By Naazi Morad

There is a painful pattern I see far too often in therapy:
People do not end relationships — they escape responsibility.
Instead of saying, “I am unhappy,”
they say, “You ruined my life.”
Instead of saying, “I don’t know how to love,”
they say, “You were never good enough.”
This is not honesty. This is emotional avoidance dressed up as righteousness.
Why Don’t People Own Their Faults?
From a psychological perspective, blame is a defense mechanism.
When someone cannot face their own truth, the mind looks for a target.
It is easier to accuse than to reflect. Easier to point than to pause.
Easier to destroy than to admit:
- I entered this marriage for the wrong reasons.
- I did not understand what love required.
- I was not emotionally ready.
- I was afraid to tell the truth.
Owning one’s flaws requires emotional maturity.
Blaming others requires none.
When Marriage Is a Transaction, Not a Connection
In one recent case, the truth eventually emerged: The marriage was never built on love.
It was built on convenience, fear, pressure, and expectation. There was no understanding of:
- What love demands
- What commitment requires
- What marriage truly means
Instead, when discomfort surfaced, the spouse was blamed for everything. Small issues were magnified.
Reality was rewritten. And responsibility was avoided. Four months later, the marriage collapsed.
Not because of conflict — but because of dishonesty from the beginning.
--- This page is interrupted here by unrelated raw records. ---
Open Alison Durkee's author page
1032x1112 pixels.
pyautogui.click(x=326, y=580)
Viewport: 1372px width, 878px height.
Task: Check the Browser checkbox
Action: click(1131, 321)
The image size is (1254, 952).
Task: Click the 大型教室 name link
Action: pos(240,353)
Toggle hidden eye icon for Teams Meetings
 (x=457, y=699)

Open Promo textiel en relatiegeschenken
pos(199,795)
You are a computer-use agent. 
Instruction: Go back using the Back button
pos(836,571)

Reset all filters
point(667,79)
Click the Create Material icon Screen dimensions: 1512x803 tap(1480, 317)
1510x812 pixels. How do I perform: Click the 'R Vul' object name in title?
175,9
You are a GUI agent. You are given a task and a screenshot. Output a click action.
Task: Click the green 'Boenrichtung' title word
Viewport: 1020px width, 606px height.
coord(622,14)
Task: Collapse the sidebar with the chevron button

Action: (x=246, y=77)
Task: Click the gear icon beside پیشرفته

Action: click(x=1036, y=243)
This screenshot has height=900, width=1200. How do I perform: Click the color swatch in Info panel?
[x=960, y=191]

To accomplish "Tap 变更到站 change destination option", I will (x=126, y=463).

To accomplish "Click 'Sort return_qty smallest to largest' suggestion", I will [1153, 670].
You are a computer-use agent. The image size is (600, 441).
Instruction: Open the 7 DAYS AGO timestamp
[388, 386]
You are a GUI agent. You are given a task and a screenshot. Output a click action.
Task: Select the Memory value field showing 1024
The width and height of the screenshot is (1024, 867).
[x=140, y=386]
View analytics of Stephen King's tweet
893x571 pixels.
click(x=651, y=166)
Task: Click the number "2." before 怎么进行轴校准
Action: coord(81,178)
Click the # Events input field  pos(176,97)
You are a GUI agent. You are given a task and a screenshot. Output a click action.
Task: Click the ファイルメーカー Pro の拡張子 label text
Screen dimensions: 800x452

Romance Doesn’t Die — Integrity Does
Many relationships don’t fail because of incompatibility. They fail because of lack of courage.
Courage to say:
- “I lost interest.”
- “There is someone else.”
- “I am confused.”
- “This is not what I want.”
Instead, people choose lies:
- “You are the problem.”
- “You changed.”
- “This marriage is toxic.”
- “You ruined everything.”
This does more damage than the truth ever could. Truth hurts. But lies destroy
The Real Question: How Do You Want to Be Remembered?

Would you rather be known as: A heartbreaker who shattered someone’s spirit through deception? Or: A respectable, accountable human being who walked away with honesty, dignity, and self-awareness?
There is nothing shameful about feeling differently. There is something deeply harmful about pretending it is someone else’s fault.
Emotional Accountability Is Strength
Psychology teaches us this: Healing begins where responsibility starts.
To say:
- “I was not ready.”
- “I made the wrong choice.”
- “I didn’t understand love.”
- “I hurt someone and I own that.”
This is not weakness. This is maturity, growth and integrity.

Call It What It Is
Stop calling fear “confusion.” Stop calling avoidance “self-care.” Stop calling blame “truth.”
Call it what it is: Emotional cowardice – Lack of self-awareness – Refusal to grow – Fear of accountability
And until we learn to name our behavior honestly, we will keep repeating the same destruction in different relationships.

Final Reflection
Be proud of what you feel — but be responsible for what you do. Do not break another human being because you were not brave enough to own your story. Love requires honesty. Marriage requires maturity. Healing requires truth.
Call it what it is — so you can finally become who you are meant to be.